A myofascial trigger point is an area of increased irritability (usually within tense bundles of skeletal muscles or in the muscle fascia). It is painful when compressed and can reflect pain, increased sensitivity and vegetative manifestations in its characteristic zones. There are active and latent TPs:
- active TTs cause pain;
- Latent TTs can persist for many years after damage to the musculoskeletal system, periodically causing acute attacks of pain even with minor overstretching, overload or hypothermia of the muscle.
Myofascial pain referred from a particular muscle has a distribution zone (pattern) specific to that muscle:
- spontaneous pain is rarely localized in the TT responsible for it - the pain is dull and prolonged;
- pain reflected from myofascial TP is non-segmental in nature: it is not distributed in accordance with familiar neurological zones or with zones of pain irradiation from visceral organs.
The intensity and prevalence of the referred pain pattern depend on the degree of irritability of the TP, and not on the volume of the muscle;
TTs are directly activated when:
- acute overload;
- physical fatigue;
- direct damage;
- cooling the muscle;
TTs are indirectly activated by:
- other trigger points;
- visceral diseases (diseases of internal organs);
- articular arthritis, arthrosis;
- emotional disorders;
Secondary TPs are apparently formed in an adjacent or synergistic muscle that is constantly overloaded because it is in a state of “protective” spasm, which allows reducing the load on the hypersensitive contracted and weakened muscle containing the primary TPs.
Myofascial TPs cause rigidity and weakness in the affected muscles.
Examination of the patient:
- in the presence of active TP in the muscle, its active or passive stretching causes increased pain;
- movements associated with stretching the affected muscle are limited; when trying to increase the amplitude of this movement, severe pain occurs;
- the pain intensifies when the contracting muscle overcomes a measured resistance (for example, the doctor’s hand).
When palpating the affected muscle:
- the tension of muscle fibers located in the immediate vicinity of the TT is revealed;
- TT is felt as a clearly defined area with acute pain, which is less pronounced even a few millimeters from the border of this point;
- pressing a finger on an active TT usually causes a “jump symptom”;
- Moderate continuous pressure on a fairly irritable TP causes or increases pain in the area of referred pain.
Palpation technique:
- pincer palpation - the belly of the muscle is grasped between the thumb and other fingers, squeezed and then the fibers are "rolled" between the fingers in order to identify tight bands; after identifying the band, it is palpated along its entire length in order to determine the point of maximum pain, i.e.

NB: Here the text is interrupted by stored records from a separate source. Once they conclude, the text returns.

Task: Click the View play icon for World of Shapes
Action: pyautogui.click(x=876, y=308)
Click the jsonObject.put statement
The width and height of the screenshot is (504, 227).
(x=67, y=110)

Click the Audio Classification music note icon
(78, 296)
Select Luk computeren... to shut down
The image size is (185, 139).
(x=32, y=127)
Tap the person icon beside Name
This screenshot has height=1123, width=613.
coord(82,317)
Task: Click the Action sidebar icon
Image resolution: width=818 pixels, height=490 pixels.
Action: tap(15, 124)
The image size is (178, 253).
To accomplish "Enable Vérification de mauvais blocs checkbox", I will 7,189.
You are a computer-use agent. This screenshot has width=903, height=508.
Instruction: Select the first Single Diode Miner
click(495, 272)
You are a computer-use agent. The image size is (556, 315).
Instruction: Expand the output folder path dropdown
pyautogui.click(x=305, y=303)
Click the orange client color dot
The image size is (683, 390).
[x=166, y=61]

TT;
- deep sliding palpation - moving the skin across the muscle fibers with the fingertip. This movement allows changes in the underlying tissues to be determined. The doctor moves the skin to one side of the palpated fibers with the fingertip and then makes a sliding movement across these fibers, creating a skin fold on the other side of the fibers. Any compacted structure (tight cord) in the muscle during this type of palpation is felt as "something rotating under the fingers";
- pinching palpation - the fingertip is placed against the tense cord at a right angle to its direction and is sharply lowered into the tissue, then the finger is quickly raised and the cord is "hooked". The finger movements are the same as when plucking a guitar string. This type of palpation is the most effective for provoking a local convulsive response.

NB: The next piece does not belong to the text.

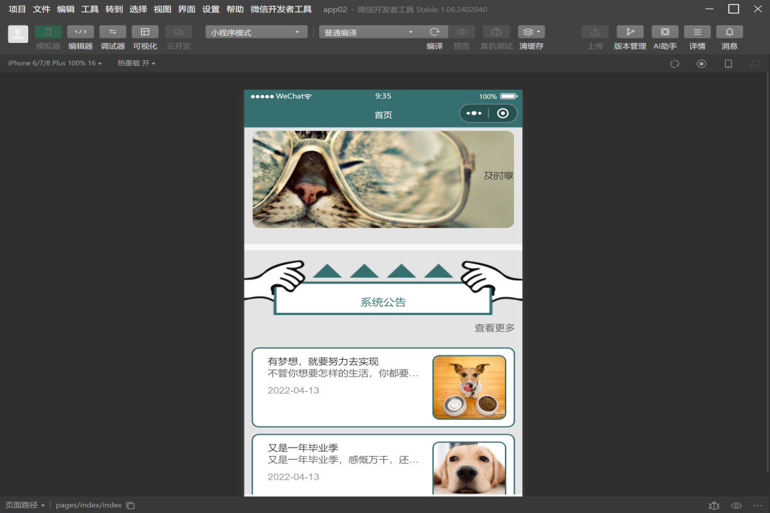The image size is (770, 513).
Task: Open the details icon in toolbar
Action: pyautogui.click(x=697, y=32)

ATTENTION! In order to weed out a tight cord, the muscle must be stretched to 2/3 of its normal extension. The palpated cord is felt as a tight cord among normally relaxed fibers;
- zigzag palpation - the doctor alternately moves the fingertip to one side and then to the other across the muscle fibers, moving it along the muscle.
ATTENTION! Zigzag palpation reveals a tight cord that includes the TT, deep palpation along these fibers reveals the localization of the TT itself in the form of a nodule.